» Assignment: In the entries below, find the string "text" and return each line holding it.

» Records shown:
────────────────
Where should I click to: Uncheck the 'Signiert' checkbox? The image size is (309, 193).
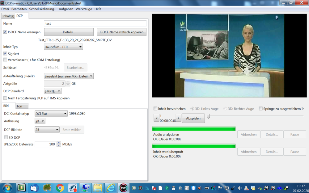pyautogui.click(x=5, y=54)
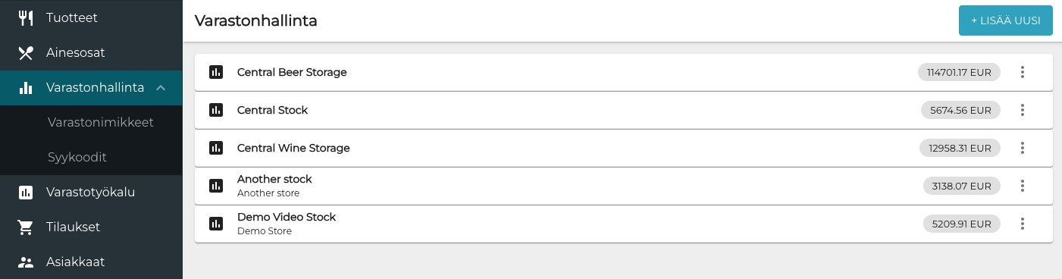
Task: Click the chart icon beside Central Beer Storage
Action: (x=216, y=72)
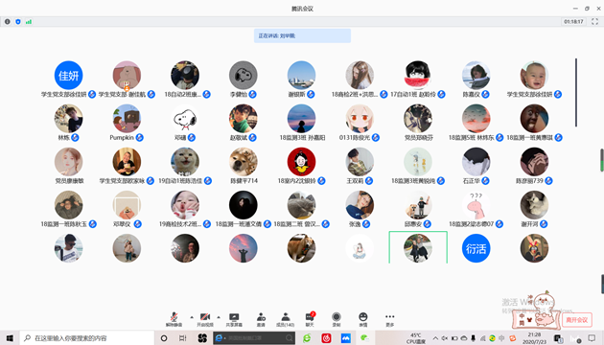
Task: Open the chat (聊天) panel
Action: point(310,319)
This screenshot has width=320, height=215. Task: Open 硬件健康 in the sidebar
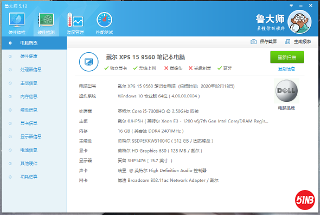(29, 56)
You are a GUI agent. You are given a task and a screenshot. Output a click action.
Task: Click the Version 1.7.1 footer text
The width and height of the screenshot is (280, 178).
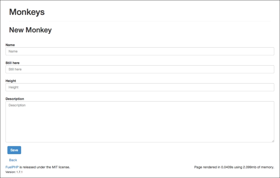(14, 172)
────────────────
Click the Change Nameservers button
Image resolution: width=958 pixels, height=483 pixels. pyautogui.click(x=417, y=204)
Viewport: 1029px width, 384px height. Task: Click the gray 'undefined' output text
────────────────
» Final answer:
Task: Click the Version 1.7.1 footer text
Viewport: 1029px width, 384px height. Task: Click the gray 'undefined' output text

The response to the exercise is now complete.